On the baseline task of chromosome identification, our transformer-based models outperformed CNN (Inception) models with >99.3% accuracy. When applied to disease aberration detection, these high-performing architectures exhibited accuracies >99% for most aberrations. We tested the model on a diverse set of chromosome aberrations (an intra-chromosomal unbalanced abnormality del(5q); intra-chromosomal balanced rearrangements inv(3) and inv(16), and inter-chromosomal translocations t(9;22), t(9;11), and t(11:19)) commonly seen in acute myeloid leukemia (AML), chronic myeloid leukemia, and myelodysplastic syndromes (MDS). Notably, we were able to show high-quality performance even in “few shot” learning scenarios, with limited examples of true aberrations. Incorporating the definition of clonality substantially improved both precision and recall (sensitivity). Furthermore, our attempt to identify aberrant chromosomes de novo showed precision-recall performances comparable to fine tuning across all aberrations. In particular, del(5q) and t(9;22) returned perfect accuracy, while inv(3) and t(11;19)) showed 100% precision with >90% recall.
To evaluate the generalizability of our aberration detection models, we used an entirely independent validation set derived from patient samples clinically tested between 2021 and 2022. Across all models and aberrations, we had high precision and recall (100% precision and recall in most instances when considering specimen-level detection). The de novo performance on the 2021-2022 dataset matched that of the 2016-2020 dataset across all aberrations. This is reinforced by the clear separation between normal and aberrant chromosomes seen in UMAP projections for our most frequent aberrations, t(9;22) and del5q.
This is the first study demonstrating the ability of a karyotype AI model to accurately detect chromosome aberration approaching expert-level performance. Our assembled dataset, spanning seven years of clinical data and encompassing 6,319 unique patients, represents one of the largest resources for karyotype machine learning. These results open up exciting opportunities for precision oncology, not only expediting patient results but providing a scalable technology for early detection of minimal disease or subclonal lesions. The ability to analyze hundreds of metaphases per specimen would increase the sensitivity of the assay and reveal further details about the clonal architecture of these diseases.
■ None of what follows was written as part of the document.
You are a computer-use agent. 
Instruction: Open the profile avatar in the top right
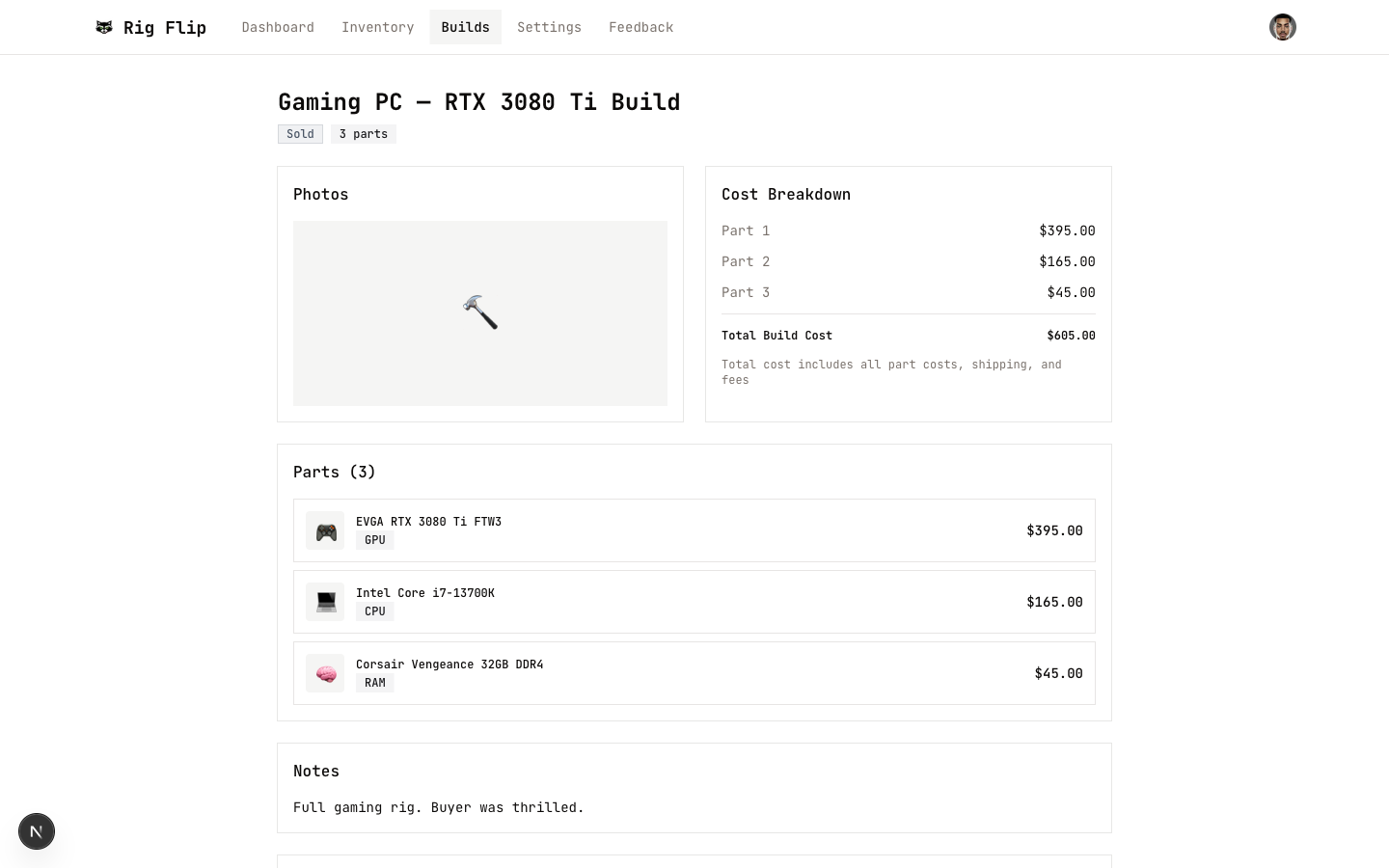[1283, 27]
Disclosures: Shamsi: Google: Current Employment, Current holder of stock options in a privately-held company. Bryant: Google Research: Current Employment, Current holder of stock options in a privately-held company. Dubey: Google Research: Current Employment, Current holder of stock options in a privately-held company. Kothari: Google Research: Current Employment, Current holder of stock options in a privately-held company. Dehghani: Google Research: Current Employment, Current holder of stock options in a privately-held company. Chavarha: Google Research: Ended employment in the past 24 months. Likhosherstov: Google Research: Current Employment. Williams: Google Research: Current Employment, Current holder of stock options in a privately-held company. Frumkin: Google Research: Current Employment, Current holder of stock options in a privately-held company. Choromanski: Google Research: Current Employment, Current holder of stock options in a privately-held company. Bashir: Google Research: Current holder of stock options in a privately-held company, Ended employment in the past 24 months.